Freedoms and Restrictions

One of my science fiction stories in progress centers on global loss of internet and cell phone access after atmospheric changes. How would we communicate with one another? What news would we hear? Who would we believe? I hadn’t thought of it as a tool for repression until now, following the revolution in Egypt. I didn’t realize this was a freedom government could actually block, but the news this weekend showed that it is.

This image was up at Mother Jones today, picked up from Reddit, along with descriptions of the people’s revolution, the retaliation of internet and cell phone shut downs by the government, and vandalism of the Cairo museum artifacts.  The reference is to the movie V for Vendetta’s mask and historical Guy Fawkes, jarring superimposed on the king’s mask. Egypt, beautiful Egypt of friends, of family, of our heritage and art, pyramids and gods.

What do you think about freedom of speech and assembly during revolutions?

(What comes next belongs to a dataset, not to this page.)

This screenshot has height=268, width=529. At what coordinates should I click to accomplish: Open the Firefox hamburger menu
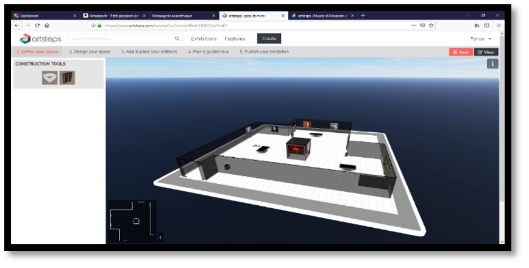click(499, 26)
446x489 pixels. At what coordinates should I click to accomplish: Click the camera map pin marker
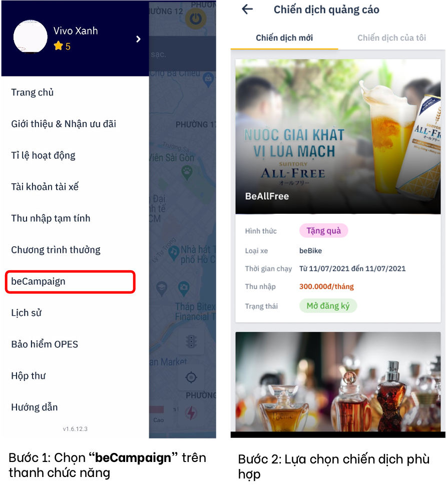pyautogui.click(x=184, y=288)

6 thoughts on “Freedoms and Restrictions

  1. I agree, with the above comment strongly! And I firmly believe in the “social contract”. The government is meant to serve the people, and to do so with the consent of the governed. It’s not meant to control people, even if they deem it in our best interests, because the fact of the matter is, if the majority of people feel a certain way, things are changing! And the government should evolve, too. 🙂

  2. Very horrifying to imagine communication cutoff as a form of repression. Thanks for touching on this subject, Jennifer. Almost the entire world relies on the Internet and cell phones. You ask great questions, and you’re right: “Who would we believe?” Imagine being cut off from your loved ones like that?

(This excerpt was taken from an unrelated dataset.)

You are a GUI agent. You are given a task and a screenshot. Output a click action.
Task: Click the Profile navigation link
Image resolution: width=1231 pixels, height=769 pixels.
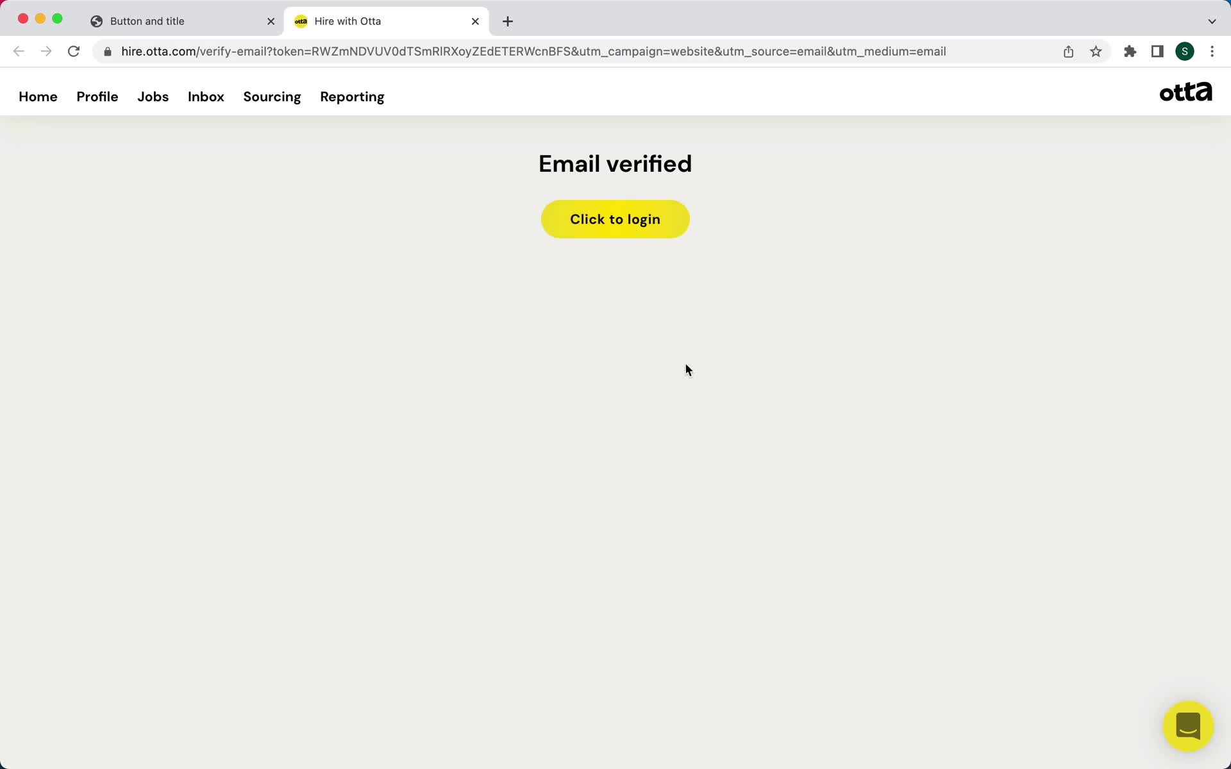coord(97,97)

  3. I think it is important for the rest of the world to know what is going on with your revolution, so you aren’t left with a feeling of abandonment. With the revolution in Tunisia it was widely covered on Twitter, and elsewhere and it helped spur the revolution in Egypt. So, the right to freedom of assembly over the web, and the right to make your voice heard virally is becoming ever increasingly vital to sustaining your movement. If you aren’t covered on the web I think it is possibly a kind of death for your movement.

  4. Crucial, a fundamental human right, central to social and political change and especially important when people don’t have access to other means of political protest (e.g. the Covenanters in 17th century Scotland, France in 1789, the US First Amendment, the German states in 1848, Russia in 1917, Europe in the 1990s).